**DIRECTIONS FOR THIS TASK:** In the excerpt about C pointers to structures, what must all pointers to structures have in common?

**SELECTED EXCERPT:**
......

Also, I thought the whole reason why pointers are type-specific was because the pointers need the size which can vary depending on the type. How can a pointer be to something of unknown size?
As to why you can have pointers to types without knowing all the details, it is an important feature of C that provides for the interworking of separately compiled modules. All pointers to structures (of any type) must have the same size and alignment requirements. You can specify that the structure type exists by simply saying struct WhatEver; where appropriate. That's usually at file scope, not inside a function; there are complex rules for defining (or possibly redefining) structure types inside functions. And you can then use pointers to that type without more information for the compiler.
Without the detailed body of the structure (struct WhatEver { … };, where the braces and the content in between them are crucial), you cannot access what's in the structure, or create variables of type struct WhatEver — but you can create pointers (struct WhatEver *ptr = NULL;). This is important for 'type safety'. Avoid void * as a universal pointer type when you can, and you usually can avoid it — not always, but usually.

......

**GIVEN MATERIAL:**
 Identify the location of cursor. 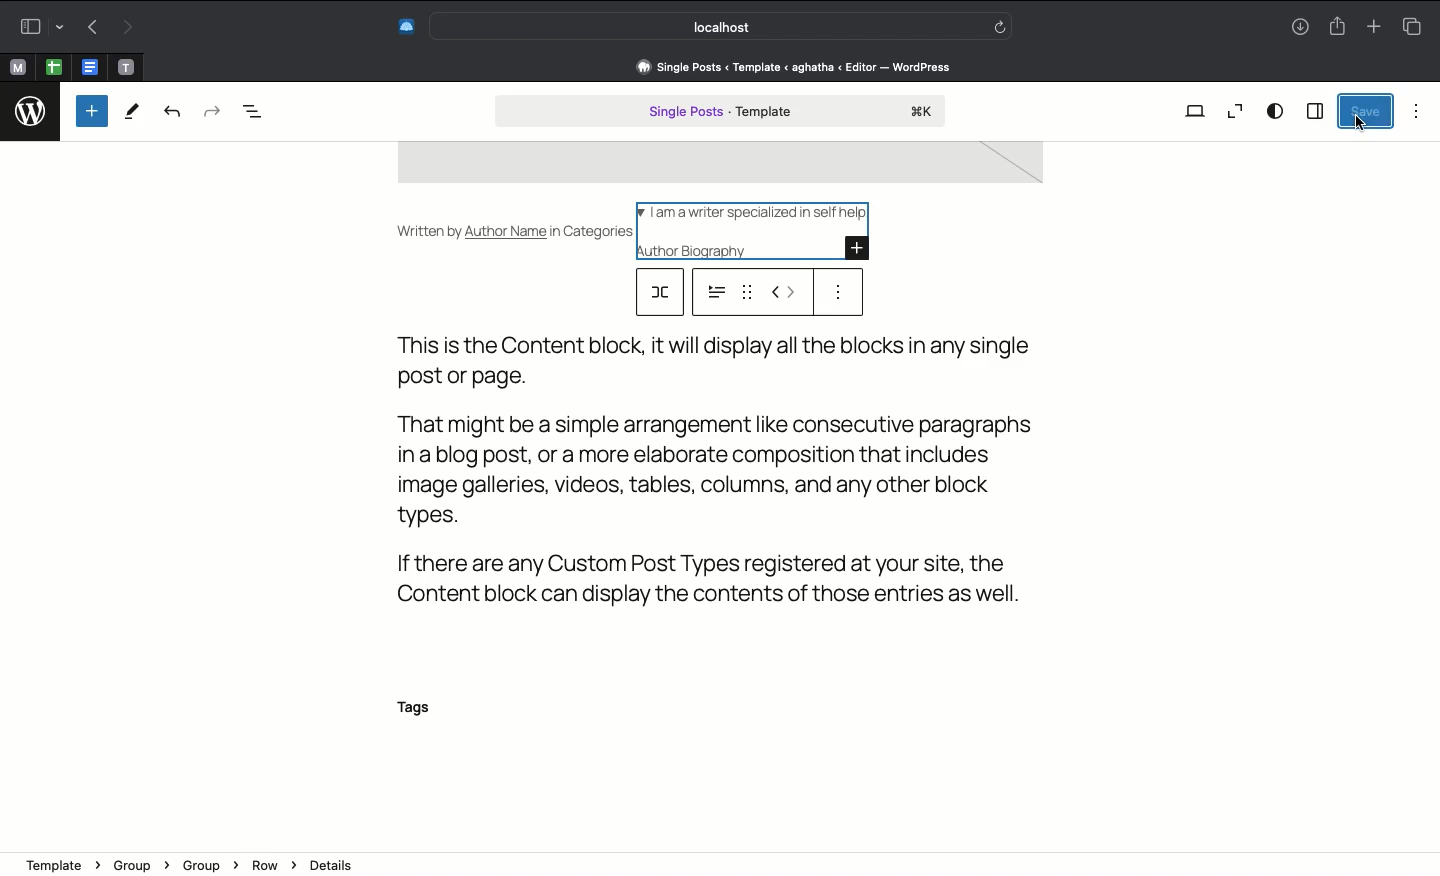
(1367, 127).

......

**REPLY TO THE TASK:** All pointers to structures must have the same size and alignment requirements.